13 Apr 2014, 11:21

A/B tests and the Kelly criterion

Share

When you’re testing a sequence of changes in an A/B test, the question naturally arises, how large of a group should I test on? Normal practice is to wing it, usually based on some function of the number of fingers you have. This is suboptimal; a 1% test group for a Facebook-sized organization, or in the context of millions of ad impressions, is likely to be incredibly overpowered.

You can deal more rigorously with the issue by recognizing that an A/B test is a wager: we take, say, 1% of our income stream for the time period, and we spin the wheel, seeing if the payoff is negative or not.

There is a “multi-armed bandit” problem that makes this analogy explicit. However, it’s dealing with a slightly different formulation: given a number of possible “plays”, which sequence do we test & how many spins do we give each one? The vanilla posing of the problem doesn’t give a direct answer to the question of how much money we should be dumping into the slot each time (although math composes nicely and one can get a coherent solution for all these problems combined with some effort).

The question of appropriate bet size has a claimed definitive answer in the Kelly criterion. It is remarkably simple:

Proportion to bet = (prob. of success) / (cost of failure) 
                  - (prob. of failure) / (payoff of success)

To pick some contrived numbers, if I have an experiment that I guestimate to have a 70% chance of a 2% gain, and a 30% chance of a 4.5% loss, I should put ~55% of my bankroll into that wager. Essentially what this decision gets you is maximum expected long-term total payoff if you fold your winnings back into more wagers. This means that it’s not actually the appropriate criterion if you can’t continually reinvest your winnings: for instance, if you’re measuring the effect of switching from one JVM garbage collector to another, you get a choice of three and you’re done, and your “winnings” are something like having to deploy a constant proportion fewer machines or a constant reduction in latency (eg, a one-time static payoff). On the other hand, if you’re trying to turn ads into customers into ads into customers, the analogy is pretty apt.

A few questions rear their ugly heads immediately:

  • How can I possibly know the expected payoffs if that’s what I’m trying to measure in the first place?
  • How does statistical significance play into this?

The first is more of an art than a science, but you can get an estimate by looking at the results of previous experiments.
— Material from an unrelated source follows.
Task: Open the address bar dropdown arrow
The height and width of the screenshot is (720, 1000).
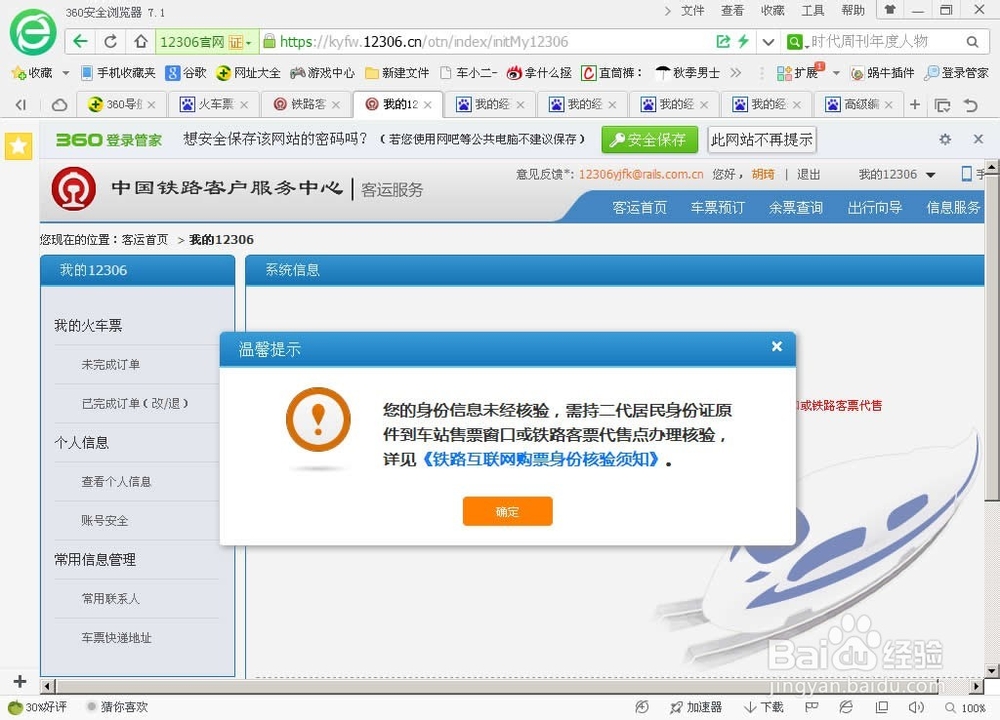Action: click(x=767, y=41)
If all your previous futzing with your site’s fonts only shifted conversion by 0.5% in one direction or the other, your custom Lobster substitute is unlikely to change it by an order of magnitude. But still, it’s difficult to have reasoned estimates, especially at low probabilities of highly variable magnitudes from a fickle and ever-changing customer base. It might help if you thought of the bet as not “shift N% of our traffic to an A/B test of button color”, but as “shift N% of our traffic to an A/B testing team with this track record”.

The second is trickier. As I mentioned above, it is possible to reconcile these ideas seamlessly, but it does take some math and some assumptions about what your “real” utility function and beliefs are. The Kelly criterion is fundamentally forward-looking, and statistical confidence is fundamentally backwards-looking, so they need not be in conflict, and one of the nice things about the Kelly criterion is that there is no explicit term for “variance”. In particular, because Kelly only depends on expected outcomes, you can use Bayesian updating of your expected payouts as results come in, and adjust proportions in real time.

If this sounds like it might get a bit complicated, it’s because it does. Unfortunately there is no way around it: the more rigorously you try to model a complex system of probabilistic payoffs the more elaborate your model has to be, which is why the solutions tend to be to stick with ye olde A/B tests (which are for the most part predictably suboptimal), or hire some consultants or in-house statisticians.